If $y=f\left(t-\frac{x}{v}\right)$then the wave travels in the positive direction.

Therefore,

$$\begin{gathered} y=A{e}^{{\left[\left(\frac{x}{a}\right)+\left(\frac{t}{T}\right)\right]}^{-2}} \\ y=A{e}^{-\frac{1}{T}{\left[t+\left(\frac{xT}{a}\right)\right]}^{-2}} \\ y=A{e}^{-\frac{1}{T}\left[t+\frac{x}{v}\right]} \\ y=A{e}^{-f\left[t+\frac{x}{v}\right]} \end{gathered}$$

Since we got $y=f\left(t+\frac{x}{v}\right)$

Hence, the wave is travelling in a negative direction.

Part (d):

Step 4: Calculating the maximum of the pulse located at$t=T?Att=2T?$

The maximum of the pulse is when $y=A$ for this $e^{-{\left(\frac{x}{a}+\frac{t}{T}\right)}^2}$must be equal to $1$.

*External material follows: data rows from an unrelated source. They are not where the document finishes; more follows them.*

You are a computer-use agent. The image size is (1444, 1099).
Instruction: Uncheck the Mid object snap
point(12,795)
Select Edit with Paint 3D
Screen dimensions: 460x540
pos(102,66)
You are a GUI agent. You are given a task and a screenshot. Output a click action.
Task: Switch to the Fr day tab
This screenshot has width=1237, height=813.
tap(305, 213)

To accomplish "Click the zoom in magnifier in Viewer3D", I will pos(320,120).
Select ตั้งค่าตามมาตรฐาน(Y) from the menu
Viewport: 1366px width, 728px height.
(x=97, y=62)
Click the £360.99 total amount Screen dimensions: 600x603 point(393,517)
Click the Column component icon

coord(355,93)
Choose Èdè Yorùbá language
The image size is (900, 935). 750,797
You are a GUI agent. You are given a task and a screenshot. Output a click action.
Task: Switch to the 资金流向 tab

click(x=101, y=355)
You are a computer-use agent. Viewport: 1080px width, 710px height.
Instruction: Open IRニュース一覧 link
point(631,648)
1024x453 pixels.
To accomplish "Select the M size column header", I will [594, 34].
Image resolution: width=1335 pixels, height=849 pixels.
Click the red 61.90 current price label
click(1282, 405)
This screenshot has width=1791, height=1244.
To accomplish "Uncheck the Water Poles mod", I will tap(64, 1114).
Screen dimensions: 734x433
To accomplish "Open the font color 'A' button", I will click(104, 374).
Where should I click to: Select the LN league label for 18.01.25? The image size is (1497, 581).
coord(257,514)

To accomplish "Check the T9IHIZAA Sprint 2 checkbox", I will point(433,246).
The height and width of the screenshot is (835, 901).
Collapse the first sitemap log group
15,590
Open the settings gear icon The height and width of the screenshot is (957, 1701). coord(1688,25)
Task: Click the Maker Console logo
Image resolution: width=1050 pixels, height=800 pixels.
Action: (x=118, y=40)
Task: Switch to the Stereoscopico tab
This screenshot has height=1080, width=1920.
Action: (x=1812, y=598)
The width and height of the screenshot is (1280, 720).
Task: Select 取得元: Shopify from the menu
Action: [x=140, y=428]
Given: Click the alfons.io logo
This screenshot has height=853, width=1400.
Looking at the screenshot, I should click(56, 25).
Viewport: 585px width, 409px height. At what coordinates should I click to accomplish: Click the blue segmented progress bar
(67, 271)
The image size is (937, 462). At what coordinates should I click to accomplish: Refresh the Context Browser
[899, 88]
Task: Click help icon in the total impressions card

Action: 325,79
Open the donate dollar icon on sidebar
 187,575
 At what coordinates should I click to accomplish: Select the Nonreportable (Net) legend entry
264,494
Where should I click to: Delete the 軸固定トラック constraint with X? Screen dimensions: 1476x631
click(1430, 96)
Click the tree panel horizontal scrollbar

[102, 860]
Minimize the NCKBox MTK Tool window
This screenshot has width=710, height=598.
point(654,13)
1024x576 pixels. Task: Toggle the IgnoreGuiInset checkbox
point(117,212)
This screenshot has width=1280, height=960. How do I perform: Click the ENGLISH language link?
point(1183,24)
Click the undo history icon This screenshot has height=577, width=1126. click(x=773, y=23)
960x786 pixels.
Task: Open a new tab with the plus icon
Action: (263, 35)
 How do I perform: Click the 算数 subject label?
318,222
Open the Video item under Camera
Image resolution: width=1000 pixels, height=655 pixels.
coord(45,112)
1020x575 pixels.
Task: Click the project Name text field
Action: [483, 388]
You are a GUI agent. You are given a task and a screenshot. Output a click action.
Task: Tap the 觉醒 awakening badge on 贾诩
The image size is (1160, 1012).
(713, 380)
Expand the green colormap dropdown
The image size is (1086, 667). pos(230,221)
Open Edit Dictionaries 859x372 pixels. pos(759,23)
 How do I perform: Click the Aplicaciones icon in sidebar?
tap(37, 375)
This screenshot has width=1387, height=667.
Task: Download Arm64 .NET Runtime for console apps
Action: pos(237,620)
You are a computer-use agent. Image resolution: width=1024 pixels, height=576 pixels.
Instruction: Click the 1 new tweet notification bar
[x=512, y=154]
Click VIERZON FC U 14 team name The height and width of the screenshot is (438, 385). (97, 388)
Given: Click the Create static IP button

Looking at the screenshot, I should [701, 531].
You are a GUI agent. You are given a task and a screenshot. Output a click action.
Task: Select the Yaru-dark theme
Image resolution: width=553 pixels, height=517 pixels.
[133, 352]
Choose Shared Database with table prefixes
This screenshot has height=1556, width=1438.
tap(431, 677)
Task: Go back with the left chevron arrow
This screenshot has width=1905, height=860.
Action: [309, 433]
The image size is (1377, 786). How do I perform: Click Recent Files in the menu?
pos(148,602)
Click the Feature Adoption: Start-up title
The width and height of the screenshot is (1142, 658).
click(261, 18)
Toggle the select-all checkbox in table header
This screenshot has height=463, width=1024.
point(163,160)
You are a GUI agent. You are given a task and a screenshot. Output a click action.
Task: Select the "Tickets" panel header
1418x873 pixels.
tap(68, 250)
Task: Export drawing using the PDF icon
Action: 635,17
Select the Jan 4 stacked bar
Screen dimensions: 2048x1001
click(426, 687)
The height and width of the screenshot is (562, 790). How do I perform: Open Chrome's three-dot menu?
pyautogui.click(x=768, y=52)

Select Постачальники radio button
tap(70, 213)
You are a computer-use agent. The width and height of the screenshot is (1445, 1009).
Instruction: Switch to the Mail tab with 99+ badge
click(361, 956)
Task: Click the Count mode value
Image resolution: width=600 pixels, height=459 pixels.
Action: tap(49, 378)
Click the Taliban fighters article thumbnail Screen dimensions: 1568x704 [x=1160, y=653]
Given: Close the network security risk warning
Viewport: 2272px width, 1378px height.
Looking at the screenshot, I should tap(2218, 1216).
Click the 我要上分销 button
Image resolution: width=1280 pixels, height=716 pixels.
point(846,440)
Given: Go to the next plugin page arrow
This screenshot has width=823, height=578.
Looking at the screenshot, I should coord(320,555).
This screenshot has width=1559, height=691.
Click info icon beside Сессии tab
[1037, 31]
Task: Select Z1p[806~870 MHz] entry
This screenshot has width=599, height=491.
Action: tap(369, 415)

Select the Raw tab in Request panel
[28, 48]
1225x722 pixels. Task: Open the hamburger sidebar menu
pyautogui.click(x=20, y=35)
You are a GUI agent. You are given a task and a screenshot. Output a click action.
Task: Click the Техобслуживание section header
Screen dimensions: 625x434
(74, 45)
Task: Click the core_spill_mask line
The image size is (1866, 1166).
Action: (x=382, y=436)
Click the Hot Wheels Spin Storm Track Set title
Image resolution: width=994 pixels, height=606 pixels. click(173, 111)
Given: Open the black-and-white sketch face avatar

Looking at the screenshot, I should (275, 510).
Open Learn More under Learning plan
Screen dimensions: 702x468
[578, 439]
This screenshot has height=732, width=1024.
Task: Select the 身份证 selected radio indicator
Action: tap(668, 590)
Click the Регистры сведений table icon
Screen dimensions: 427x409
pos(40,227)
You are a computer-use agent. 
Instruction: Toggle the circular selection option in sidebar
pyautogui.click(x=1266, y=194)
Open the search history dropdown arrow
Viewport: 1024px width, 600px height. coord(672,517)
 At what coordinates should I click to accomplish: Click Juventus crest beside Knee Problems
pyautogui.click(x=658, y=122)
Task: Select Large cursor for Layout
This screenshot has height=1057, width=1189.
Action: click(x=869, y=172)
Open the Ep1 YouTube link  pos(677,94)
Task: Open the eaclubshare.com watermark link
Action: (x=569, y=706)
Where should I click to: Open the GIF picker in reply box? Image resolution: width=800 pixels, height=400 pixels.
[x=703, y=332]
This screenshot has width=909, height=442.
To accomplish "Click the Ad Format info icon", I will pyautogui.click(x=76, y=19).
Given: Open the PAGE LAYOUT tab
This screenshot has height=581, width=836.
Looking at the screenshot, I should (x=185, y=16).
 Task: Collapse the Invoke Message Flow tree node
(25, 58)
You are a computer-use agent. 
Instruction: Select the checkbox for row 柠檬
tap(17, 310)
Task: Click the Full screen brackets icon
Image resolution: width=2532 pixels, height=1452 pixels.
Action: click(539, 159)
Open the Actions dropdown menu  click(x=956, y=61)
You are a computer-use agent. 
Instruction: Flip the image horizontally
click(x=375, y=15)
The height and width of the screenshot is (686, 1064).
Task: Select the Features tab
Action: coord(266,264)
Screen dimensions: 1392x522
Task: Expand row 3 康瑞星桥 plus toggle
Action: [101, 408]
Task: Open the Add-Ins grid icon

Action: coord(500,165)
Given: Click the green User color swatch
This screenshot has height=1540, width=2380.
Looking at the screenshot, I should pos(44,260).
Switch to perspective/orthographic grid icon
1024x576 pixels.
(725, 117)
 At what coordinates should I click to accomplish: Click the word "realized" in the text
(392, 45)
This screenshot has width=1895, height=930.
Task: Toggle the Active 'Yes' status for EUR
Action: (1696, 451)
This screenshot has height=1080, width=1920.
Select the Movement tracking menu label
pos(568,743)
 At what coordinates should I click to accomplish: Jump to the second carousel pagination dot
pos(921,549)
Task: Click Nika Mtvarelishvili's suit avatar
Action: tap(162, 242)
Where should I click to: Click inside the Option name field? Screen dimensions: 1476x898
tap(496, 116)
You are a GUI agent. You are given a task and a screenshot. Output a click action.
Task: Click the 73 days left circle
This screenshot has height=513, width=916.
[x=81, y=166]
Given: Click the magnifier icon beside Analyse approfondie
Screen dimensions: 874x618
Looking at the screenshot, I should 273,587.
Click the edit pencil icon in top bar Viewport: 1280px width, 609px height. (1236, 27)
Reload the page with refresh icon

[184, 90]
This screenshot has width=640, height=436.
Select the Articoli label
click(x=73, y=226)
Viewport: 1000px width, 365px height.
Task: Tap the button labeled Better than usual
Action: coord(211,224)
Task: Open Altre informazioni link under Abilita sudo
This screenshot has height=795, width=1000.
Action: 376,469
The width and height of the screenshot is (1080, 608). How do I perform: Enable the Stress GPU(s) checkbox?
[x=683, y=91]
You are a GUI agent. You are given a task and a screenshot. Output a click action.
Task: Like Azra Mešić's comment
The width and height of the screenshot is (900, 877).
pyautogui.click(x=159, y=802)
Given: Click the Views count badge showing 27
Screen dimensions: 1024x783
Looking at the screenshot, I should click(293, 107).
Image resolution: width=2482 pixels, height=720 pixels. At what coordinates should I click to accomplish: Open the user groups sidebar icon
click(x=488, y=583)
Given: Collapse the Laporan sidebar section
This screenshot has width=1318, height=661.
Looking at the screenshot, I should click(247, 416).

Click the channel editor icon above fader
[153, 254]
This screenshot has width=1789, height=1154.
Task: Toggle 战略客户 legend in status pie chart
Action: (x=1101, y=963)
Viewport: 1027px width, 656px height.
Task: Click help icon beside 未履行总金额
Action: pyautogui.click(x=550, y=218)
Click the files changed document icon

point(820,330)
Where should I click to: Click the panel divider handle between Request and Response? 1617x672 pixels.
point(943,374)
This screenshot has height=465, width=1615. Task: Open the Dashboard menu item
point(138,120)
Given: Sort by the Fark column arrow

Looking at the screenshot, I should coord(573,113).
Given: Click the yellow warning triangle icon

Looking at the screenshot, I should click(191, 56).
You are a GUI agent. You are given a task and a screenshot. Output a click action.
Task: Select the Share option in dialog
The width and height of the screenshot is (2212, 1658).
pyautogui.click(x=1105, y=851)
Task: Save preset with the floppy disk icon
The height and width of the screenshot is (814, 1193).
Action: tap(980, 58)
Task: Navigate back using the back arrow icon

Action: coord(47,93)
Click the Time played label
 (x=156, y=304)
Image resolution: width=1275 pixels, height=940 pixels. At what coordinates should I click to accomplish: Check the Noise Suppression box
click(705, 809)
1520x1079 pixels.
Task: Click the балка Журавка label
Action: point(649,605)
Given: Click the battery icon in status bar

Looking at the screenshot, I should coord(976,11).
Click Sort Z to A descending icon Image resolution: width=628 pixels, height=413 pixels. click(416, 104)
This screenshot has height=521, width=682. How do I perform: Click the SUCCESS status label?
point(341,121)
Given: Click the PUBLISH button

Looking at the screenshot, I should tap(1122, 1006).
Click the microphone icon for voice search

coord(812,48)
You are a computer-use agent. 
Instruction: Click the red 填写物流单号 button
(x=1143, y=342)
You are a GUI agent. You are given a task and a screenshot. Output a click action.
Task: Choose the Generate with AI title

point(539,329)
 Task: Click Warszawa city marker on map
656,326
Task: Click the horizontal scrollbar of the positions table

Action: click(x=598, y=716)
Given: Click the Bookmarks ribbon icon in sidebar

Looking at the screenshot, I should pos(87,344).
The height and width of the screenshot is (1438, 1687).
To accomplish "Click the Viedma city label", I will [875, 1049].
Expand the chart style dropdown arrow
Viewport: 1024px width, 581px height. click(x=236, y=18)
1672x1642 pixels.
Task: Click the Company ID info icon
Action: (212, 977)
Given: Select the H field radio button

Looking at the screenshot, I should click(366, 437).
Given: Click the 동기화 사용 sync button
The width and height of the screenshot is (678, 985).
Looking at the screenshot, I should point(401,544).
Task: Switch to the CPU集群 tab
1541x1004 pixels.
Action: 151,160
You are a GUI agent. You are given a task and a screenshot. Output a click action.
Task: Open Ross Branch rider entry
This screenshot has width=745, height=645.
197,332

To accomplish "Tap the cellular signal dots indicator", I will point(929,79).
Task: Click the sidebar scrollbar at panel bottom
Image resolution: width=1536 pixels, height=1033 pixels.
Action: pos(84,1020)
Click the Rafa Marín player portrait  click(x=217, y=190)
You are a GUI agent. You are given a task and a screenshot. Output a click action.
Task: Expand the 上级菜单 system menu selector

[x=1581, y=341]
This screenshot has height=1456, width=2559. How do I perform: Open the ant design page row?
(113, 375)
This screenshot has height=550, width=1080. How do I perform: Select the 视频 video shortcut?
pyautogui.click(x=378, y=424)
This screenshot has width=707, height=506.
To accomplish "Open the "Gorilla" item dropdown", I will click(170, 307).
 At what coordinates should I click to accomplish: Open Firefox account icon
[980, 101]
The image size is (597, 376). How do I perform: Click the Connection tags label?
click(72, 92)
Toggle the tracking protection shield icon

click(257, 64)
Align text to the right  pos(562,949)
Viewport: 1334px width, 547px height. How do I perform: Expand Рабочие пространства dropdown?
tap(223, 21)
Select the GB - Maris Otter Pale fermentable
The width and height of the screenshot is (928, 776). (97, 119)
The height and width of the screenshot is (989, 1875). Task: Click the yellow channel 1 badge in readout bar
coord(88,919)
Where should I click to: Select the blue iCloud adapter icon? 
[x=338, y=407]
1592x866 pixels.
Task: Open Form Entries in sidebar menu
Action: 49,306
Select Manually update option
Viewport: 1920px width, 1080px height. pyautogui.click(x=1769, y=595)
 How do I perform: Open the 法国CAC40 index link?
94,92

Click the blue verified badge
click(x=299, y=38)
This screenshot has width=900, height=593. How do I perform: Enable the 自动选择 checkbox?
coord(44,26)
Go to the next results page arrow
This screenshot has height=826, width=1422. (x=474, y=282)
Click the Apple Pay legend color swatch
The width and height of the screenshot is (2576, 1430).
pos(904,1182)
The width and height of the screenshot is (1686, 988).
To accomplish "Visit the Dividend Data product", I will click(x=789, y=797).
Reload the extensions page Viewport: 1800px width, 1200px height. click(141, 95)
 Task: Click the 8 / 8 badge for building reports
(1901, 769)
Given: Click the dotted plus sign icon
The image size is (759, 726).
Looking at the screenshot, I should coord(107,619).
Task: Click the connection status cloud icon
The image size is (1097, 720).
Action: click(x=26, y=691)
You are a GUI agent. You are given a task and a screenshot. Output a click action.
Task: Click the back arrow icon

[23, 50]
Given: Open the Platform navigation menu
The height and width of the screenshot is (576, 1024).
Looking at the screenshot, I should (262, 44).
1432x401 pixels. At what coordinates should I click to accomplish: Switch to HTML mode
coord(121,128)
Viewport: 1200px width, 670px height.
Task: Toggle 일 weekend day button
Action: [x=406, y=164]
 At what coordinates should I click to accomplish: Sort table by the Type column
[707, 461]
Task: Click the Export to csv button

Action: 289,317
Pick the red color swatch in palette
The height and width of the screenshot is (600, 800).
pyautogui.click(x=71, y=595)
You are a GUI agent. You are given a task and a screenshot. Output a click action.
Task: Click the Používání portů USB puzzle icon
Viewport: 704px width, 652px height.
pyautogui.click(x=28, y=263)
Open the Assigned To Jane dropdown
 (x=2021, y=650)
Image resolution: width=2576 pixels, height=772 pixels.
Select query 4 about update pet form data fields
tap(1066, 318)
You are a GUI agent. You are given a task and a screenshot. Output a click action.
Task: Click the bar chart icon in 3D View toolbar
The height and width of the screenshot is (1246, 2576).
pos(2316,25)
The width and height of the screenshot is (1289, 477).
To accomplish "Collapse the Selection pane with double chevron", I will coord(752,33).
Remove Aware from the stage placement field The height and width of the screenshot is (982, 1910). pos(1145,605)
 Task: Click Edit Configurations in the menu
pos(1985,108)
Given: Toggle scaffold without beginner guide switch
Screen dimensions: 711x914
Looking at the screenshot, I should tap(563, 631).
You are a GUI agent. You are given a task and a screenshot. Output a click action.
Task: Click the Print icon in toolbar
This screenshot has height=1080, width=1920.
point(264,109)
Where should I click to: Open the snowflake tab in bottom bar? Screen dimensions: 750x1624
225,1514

$e^{-{\left(\frac{x}{a}+\frac{t}{T}\right)}^2}=1$

Using the property rule $e^0=1$

$$\begin{gathered} \left(\frac{x}{a}+\frac{t}{T}\right)=0 \\ \frac{x}{a}=-\frac{t}{T}\dots \dots \dots \dots \dots \dots \left(3\right) \end{gathered}$$

When $t=T$ then substituting the value in equation (3)

$$\begin{gathered} \frac{x}{a}=-\frac{T}{T} \\ x=-a \end{gathered}$$

When $t=2T$ then substituting the value in equation (3)

$$\begin{gathered} \frac{x}{a}=-\frac{2T}{T} \\ x=-2a \end{gathered}$$

Thus, at $t=T$ the maximum pulse $y_{max}=A$ is at $x=-a$that in the negative direction and at $t=2T$ the maximum pulse $y_{max}=A$ is at $x=-2a$that in the negative direction.